▸ **PROVIDED TEXT**
*** Begin section ***
Sat. Jul 27th, 2024

Someday, maybe Ryan Bradley, Sarah Ferran, Zachary Thomas or Kristina Hartman could be the next Andrew Bergel.A lofty dream, to be sure. But, hey, guys and gals can dream, can’t they?

Who is Andrew Bergel? Are you kidding?

Why, the Toronto man is only the reigning Rock Paper Scissors International World Champion.

Now you’re laughing? What, you thought rock, paper, scissors was just a game played by kids to decide who gets to ride shotgun in the front seat with Mom or who has to fetch the baseball from the big, mean dog next door?

Hardly.

It has a following that spans the globe. Some are the serious kind, insisting they are playing a professional sport of strategy and skill. Others just want to throw back a few beers and try their hand at the childhood game.

More than a decade ago, two brothers breathed new life into the World RPS Society (yes, there’s a world society of players). They set up a Web site that got more than 3 million hits last month, but as society co-managing director Graham Walker declares, “We’ve had bigger months.”

The Canada-based society has world tournaments, champions like Bergel and rules that better be followed or else.

And then there is the new kid on the block, the USARPS league that teamed up with sponsor Bud Light. This weekend, the league will be host to its first national championship in Las Vegas. In a setup fashioned after boxing, competitors from across the country will advance from ring to ring until the champion is crowned.

They’ll all aim for that big prize. A check for $50,000. No joke.

That’s where Bradley, Ferran, Thomas and Hartman come in.

In the past several weeks the four participated in qualifying contests at bars in the Kansas City, Mo., area. Competitors arrived wearing eye black, like football and baseball players. They stretched between matches and got shoulder rubs from “trainers.” They even brought along cheering sections.

“It’s about fun, what else would it be?” says Matti Leshem, co-commissioner of the USARPS league.

And it’s exactly what 264 competitors hope to have at this weekend’s championships. Some will practice, some won’t. Some will unleash a specific strategy, others will wing it.

“I’m not going to train,” Thomas says. “I’m not pumping iron, should I be?”

But make no mistake, he and the others would love to take home the $50,000. Not to mention a spiffy trophy and the eternal bragging rights of being the new league’s first national champion.

Bradley is a 26-year-old who won his first tournament at his neighborhood watering hole. He does “various construction” for a living and thinks the “50 G’s” could pay the rent for a couple of years.

Ferran, 22, recently graduated from the University of Kansas with a degree in cellular biology and plans to go to medical school next year. And let’s be honest, she’s going to Vegas on someone else’s dime and already has won more than a dozen free beers, thanks to rock, paper, scissors. So she’s happy regardless.
*** End section ***
▸ **WHAT YOU WILL DO**
(1) In the rock, paper, scissors article, how much money does the check for the national champion carry?
(2) Render this sentence from the rock, paper, scissors article in Spanish: "This weekend, the league will be host to its first national championship in Las Vegas."
The items that follow come from a separate source and are unrelated to the article.

▸ **ENTRIES SUPPLIED**
*** Begin section ***
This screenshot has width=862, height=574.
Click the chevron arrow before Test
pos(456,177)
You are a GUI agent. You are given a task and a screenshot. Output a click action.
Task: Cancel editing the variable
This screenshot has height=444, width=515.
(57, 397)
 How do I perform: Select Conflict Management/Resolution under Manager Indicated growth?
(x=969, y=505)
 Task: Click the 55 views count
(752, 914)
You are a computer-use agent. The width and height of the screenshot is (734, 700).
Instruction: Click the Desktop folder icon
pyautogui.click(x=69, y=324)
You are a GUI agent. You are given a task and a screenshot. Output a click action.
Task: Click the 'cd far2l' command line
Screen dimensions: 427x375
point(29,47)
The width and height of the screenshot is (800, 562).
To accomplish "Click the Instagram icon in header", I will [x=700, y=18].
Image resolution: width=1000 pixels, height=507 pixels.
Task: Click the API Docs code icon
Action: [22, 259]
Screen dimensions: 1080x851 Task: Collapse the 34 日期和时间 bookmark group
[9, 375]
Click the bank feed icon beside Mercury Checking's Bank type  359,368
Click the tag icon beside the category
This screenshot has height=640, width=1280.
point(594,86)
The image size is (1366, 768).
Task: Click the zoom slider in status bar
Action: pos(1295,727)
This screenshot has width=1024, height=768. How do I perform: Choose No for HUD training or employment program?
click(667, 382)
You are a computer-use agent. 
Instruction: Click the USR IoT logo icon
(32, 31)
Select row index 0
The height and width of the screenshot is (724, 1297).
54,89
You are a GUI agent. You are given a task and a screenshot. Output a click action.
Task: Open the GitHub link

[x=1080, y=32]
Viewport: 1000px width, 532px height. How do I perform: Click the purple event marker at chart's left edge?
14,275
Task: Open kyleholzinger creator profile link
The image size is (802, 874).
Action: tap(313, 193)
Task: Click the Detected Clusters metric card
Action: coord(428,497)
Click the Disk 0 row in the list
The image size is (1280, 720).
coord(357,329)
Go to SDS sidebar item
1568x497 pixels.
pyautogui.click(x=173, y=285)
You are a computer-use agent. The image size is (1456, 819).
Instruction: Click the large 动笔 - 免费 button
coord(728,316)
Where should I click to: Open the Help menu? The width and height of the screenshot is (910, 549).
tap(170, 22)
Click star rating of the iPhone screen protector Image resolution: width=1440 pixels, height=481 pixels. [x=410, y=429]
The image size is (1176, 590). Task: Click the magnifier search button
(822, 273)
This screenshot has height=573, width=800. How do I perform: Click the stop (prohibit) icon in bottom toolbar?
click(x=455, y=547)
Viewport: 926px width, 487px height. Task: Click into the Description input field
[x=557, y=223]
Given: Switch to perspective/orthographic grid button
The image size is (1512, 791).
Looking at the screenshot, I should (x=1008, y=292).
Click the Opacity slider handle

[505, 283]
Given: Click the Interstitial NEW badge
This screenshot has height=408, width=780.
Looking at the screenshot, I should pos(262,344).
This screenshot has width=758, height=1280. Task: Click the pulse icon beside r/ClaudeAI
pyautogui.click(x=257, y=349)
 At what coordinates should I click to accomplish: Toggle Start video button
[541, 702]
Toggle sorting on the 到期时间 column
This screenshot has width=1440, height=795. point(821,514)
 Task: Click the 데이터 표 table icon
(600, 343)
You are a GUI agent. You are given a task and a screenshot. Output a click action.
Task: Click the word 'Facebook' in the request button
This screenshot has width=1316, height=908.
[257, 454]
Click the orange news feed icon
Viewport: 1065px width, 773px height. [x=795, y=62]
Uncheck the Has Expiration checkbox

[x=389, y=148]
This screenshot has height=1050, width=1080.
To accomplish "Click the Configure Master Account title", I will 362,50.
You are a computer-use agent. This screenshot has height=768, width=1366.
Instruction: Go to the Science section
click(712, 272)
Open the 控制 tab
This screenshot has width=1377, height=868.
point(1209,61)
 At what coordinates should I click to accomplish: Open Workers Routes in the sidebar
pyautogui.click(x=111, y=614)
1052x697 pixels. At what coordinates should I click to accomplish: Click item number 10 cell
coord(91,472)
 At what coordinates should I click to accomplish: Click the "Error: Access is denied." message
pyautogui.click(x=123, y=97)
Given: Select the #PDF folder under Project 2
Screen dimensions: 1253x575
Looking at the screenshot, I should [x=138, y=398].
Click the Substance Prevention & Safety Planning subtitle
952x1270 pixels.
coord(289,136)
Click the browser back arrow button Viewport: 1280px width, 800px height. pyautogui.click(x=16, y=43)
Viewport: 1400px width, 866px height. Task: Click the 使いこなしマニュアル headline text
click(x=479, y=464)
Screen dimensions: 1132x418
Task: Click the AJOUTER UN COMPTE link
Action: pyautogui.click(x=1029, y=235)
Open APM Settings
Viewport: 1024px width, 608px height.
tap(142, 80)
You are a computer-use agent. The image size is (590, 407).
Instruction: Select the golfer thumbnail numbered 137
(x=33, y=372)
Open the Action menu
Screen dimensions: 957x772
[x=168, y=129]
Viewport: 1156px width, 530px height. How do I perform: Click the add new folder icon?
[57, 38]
*** End section ***
▸ **EXERCISE SOLUTIONS**
(1) $50,000.

(2) Este fin de semana, la liga será anfitriona de su primer campeonato nacional en Las Vegas.